The present study investigated the consequences of prenatal cocaine exposure on central serotonin (5-HT) 5-HT1A receptor-mediated function in prepubescent male and female progeny. Pregnant rats received saline or cocaine (15 mg/kg s.c.) twice daily from gestational day 13 through 20. All litters were fostered to nontreated lactating dams. Cocaine did not alter weight gain during pregnancy and did not affect progeny weight at birth or at postnatal day 28. Male and female progeny were tested at a prepubescent age (postnatal day 28) by measuring 1) the stimulation of adrenocorticotropic hormone, corticosterone and renin by a maximally effective dose (0.5 mg/kg s.c.) of the 5-HT1A agonist 8-hydroxy-2-(di-n-propylamino) tetralin (8-OH-DPAT); and 2) [H-3]8-OH-DPAT-labeled 5-HT1A receptors and [H-3]paroxetine-labeled 5-HT uptake sites in hypothalamus, cortex and midbrain. Basal hormone levels were unaffected by prenatal cocaine exposure.

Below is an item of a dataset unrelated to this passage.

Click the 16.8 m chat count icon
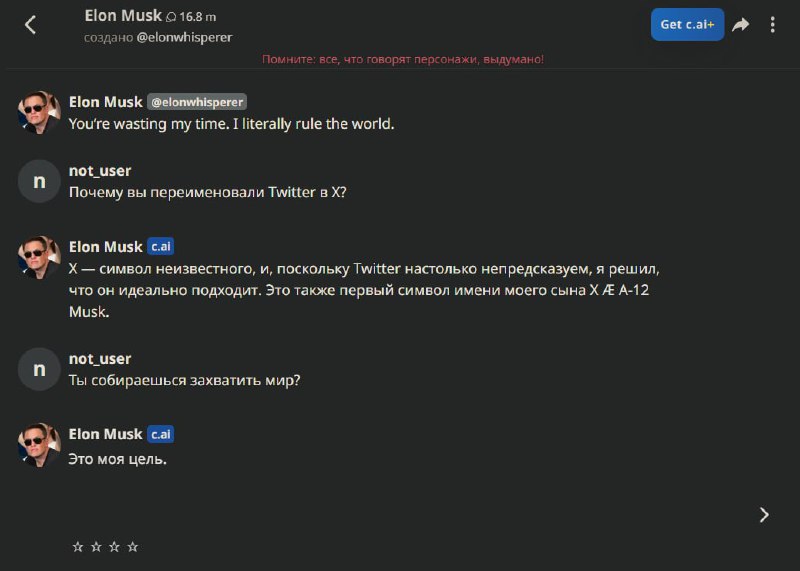The image size is (800, 571). tap(172, 17)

However, prenatal cocaine exposure significantly potentiated the adrenocorticotropic hormone (+28%) and renin (+53%) responses to 8-OH-DPAT in male but not female progeny. In contrast, the corticosterone response to 8-OH-DPAT was not significantly altered in either male or female progeny. Likewise, the number of 5-HT1A receptors and 5-HT uptake sites in the cortex, midbrain acid hypothalamus were unaffected by prenatal cocaine exposure. These data demonstrate that prenatal cocaine exposure can potentiate brain 5-HT1A receptor-mediated function in progeny and that alterations in hypothalamic 5-HT1A function are gender specific. These data suggest the possibility that prenatal cocaine may increase 5-HT1A receptor function in extrahypothalamic brain regions.